FIG. 3 is a perspective view of a lower attachment plate and coupling mount of the binding of FIG. 1, shown partially in cross-section; and FIG. 3A is an exploded view of the coupling mount.
FIG. 4 is a side view of an alternative embodiment of the upper coupler of the binding of FIG. 1.
FIG. 5 is a perspective view of an alternative embodiment of the coupling mount of the binding of FIG. 1.
FIG. 6 is a side view of an alternative embodiment of the upper coupler of the binding of FIG. 1.
FIG. 7 is a perspective view of an alternative embodiment of the coupling mount of the binding of FIG. 1.

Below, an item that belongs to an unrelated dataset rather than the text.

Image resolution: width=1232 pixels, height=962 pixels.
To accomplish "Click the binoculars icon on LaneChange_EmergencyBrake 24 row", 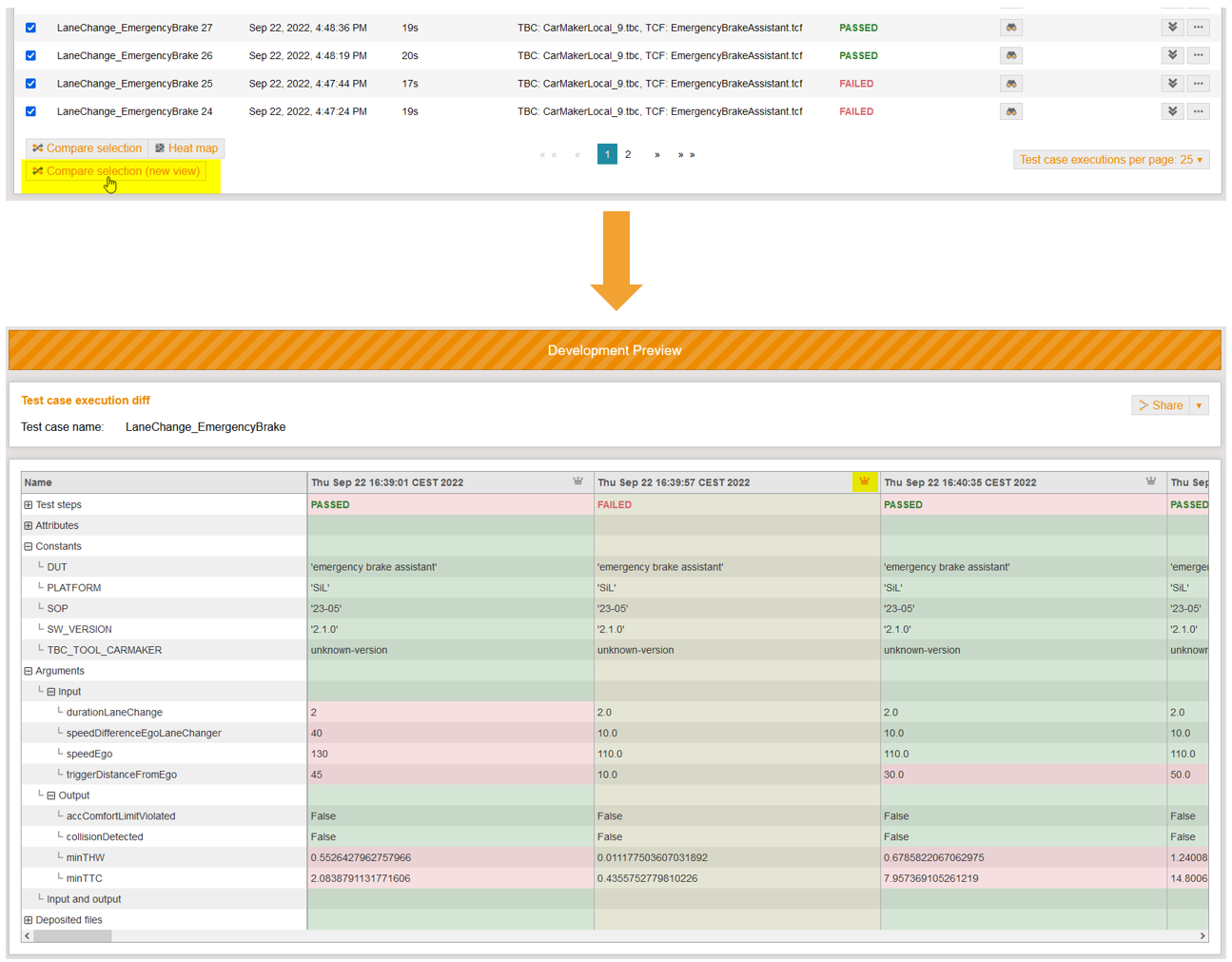I will pyautogui.click(x=1010, y=110).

Referring to FIG. 1, a wakeboard binding 10 includes a lower attachment plate 16 connected to a wakeboard 18, a coupling mount 22 attached to lower plate 16, and a coupler 20 attached to a shoe, e.g, a sandle or boot 14. Coupling mount 22 and coupler 20 engage with each other to lock coupler 20 to the lower plate 16 when a user wearing boot 14 steps onto lower plate 16. Coupling mount 22 and coupler 20 are disengaged simply by actuating a handle 24. This releases coupler 20 from lower plate 16 permitting the user to step off of board 18.
To attach lower plate 16 to board 18, screws 21 are provided which pass through screw slots 23 in plate 16, on either end of plate 16 (only one screw and slot being shown), and screw into binding mount holes (not shown) in board 18.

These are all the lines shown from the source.